Comparing run time and memory usage

Set up

While developing divnet-rs, I spent a good amount of time profiling and optimizing the code. Rather than talk about that, I wanted to get a high level overview of how the performance of the R and Rust implementation compared on a real dataset. The data I used was the Lee dataset that is incuded with the DivNet R package. It has 1490 amplicon sequence variants (ASVs), 16 samples, and associated taxonomy and sample info.

So what did I do? First, I took the Lee data and sorted the ASV table in decreasing abundance order. Then I created new datasets from the top 10, 20, 40, 80, 160, 320, 640, and 1280 ASVs. In addition to the full 16 sample datasets, I also created test datasets with only eight samples by randomly picking samples from the ASV table, remiving any ASVs that had zero count in the remaining samples, and then took the top 10, 20, …, 1280 ASVs just like for the 16 sample datasets. I ran everything with the default algorithm tuning in DivNet (6 expectation maximization (EM) iterations (3 burn), 500 Monte-Carlo (MC) iterations (250 burn)) and 2 replicates. I would probably use the “careful” setting (10 EM iterations and 1000 MC iterations) as well as running more replicates if I was actually analyzing data, but this was good enough for this little profiling experiment.

This isn’t the most scientific profiling job ever, but it should give you a sense of how the run time and memory scales with the number of taxa and samples for both the R and Rust versions of DivNet. For the timing, I ran each dataset three times, and I used the time function to get the elapsed time and the max memory used for each run. Since loading all the R dependencies takes a large proportion of the total run time in the smaller DivNet-R runs, I got the elapsed time of just the divnet function using the tictoc R package. I still used time to get the max memory for these runs though.

One other thing to mention, I ran all of these on a compute cluster. I didn’t think about it until after I had already run everthing, but I compiled both divnet-rs and OpenBLAS on a different node than the one that I used to actually run the tests. The compute cluster that I used has a bunch of different types of nodes, so the compiled output of both may not be ideal for the node I actually ran the timings on (e.g., different SIMD instructions, different CPU architectures, etc.). While the timing experiments were running, there were other jobs on the same node running at the same time, so that is another thing that may have influenced the results.
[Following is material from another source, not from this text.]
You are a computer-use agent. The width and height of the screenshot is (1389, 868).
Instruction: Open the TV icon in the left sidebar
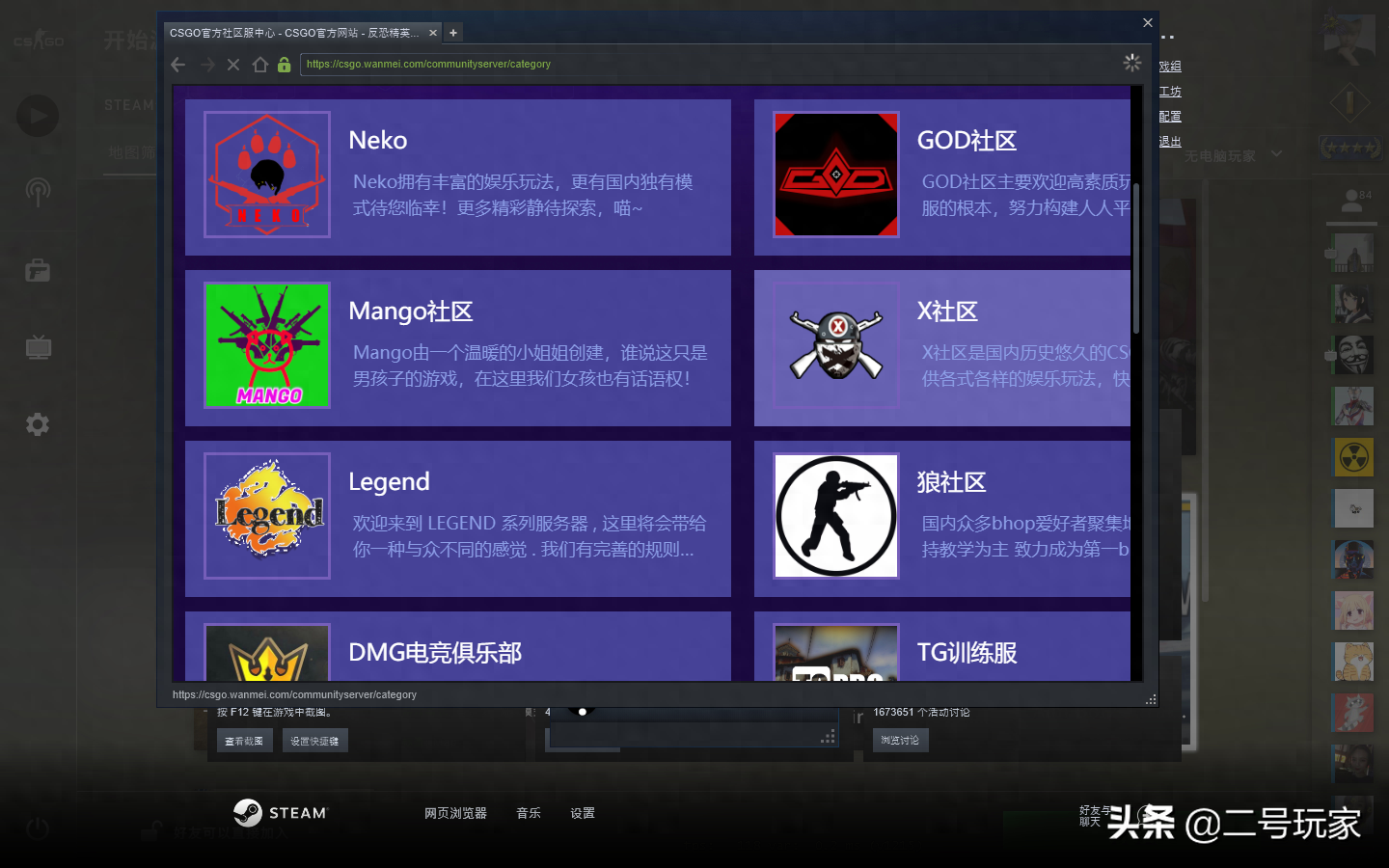click(x=37, y=347)

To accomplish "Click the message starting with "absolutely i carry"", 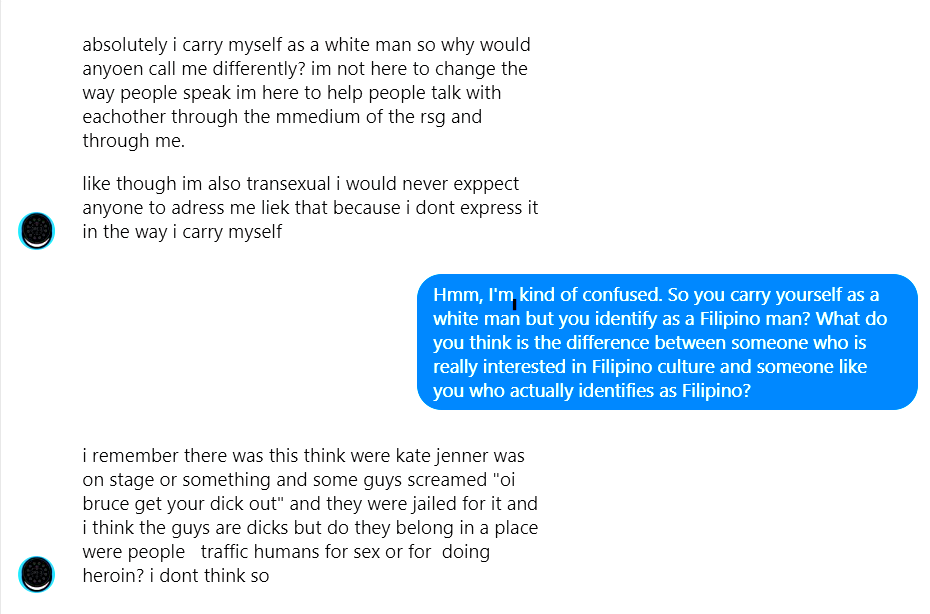I will pyautogui.click(x=306, y=93).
For the R tests, I used R v3.6.2 linked against OpenBLAS v0.3.7 and DivNet v0.3.6. I set DivNet to use only 1 core (ncores = 1) because in all my tests (and on multiple different machines), DivNet is actually slower when using more than one core. For divnet-rs I used v0.1.1 linked against OpenBLAS v0.3.13. I also forced OpenBLAS to use only 1 core (OPENBLAS_NUM_THREADS=1) as that is how the R was using OpenBLAS. (As an aside, if you don’t have R linking against an optimized BLAS implementation, you should. It will give you a big perfomance increase.)

Just keep all this stuff in mind while taking a look at these results.

Results

Here are the run time and memory profiling results:

DivNet timing and memory requirements

Let’s break down a couple of things. The Rust version is faster and more memory efficient, but that’s not surprising – a Rust program should be faster than an R program, and I spent a good amount of time profiling and optimizing the code. In this test, the Rust version is about 20 times faster than the R version.

The other interesting thing to measure is max memory usage. For the largest dataset that I tested (16 samples, 1280 taxa), the Rust version used ~300 MB of RAM as compared to the ~6000 MB used by the R version. When implementing DivNet in Rust, I spent a good amount of time and effort optimizing the run time, and much less worrying about the memory, so it was nice to see it being relatively frugal with the memory.

As you might expect, the 16 sample datasets took longer and used more memory than the 8 sample datasets, but not twice as much time and memory. There was a weird thing thing in the 1280 taxa test set in the Rust implementation. The 8 sample set actually took a bit more time (but still used less memory) than the 16 sample set. I thought this was strange so I actually ran the 16x1280 and 8x1280 datasets many more times to see if there was some weird random variation in the timings, or if I made some mistake in the testing and mislabeled the datasets or something, but each run gave me relatively the same result as you see here. I’m not honestly sure why this is, but like I mention above, these benchmarks aren’t prefect and could be improved.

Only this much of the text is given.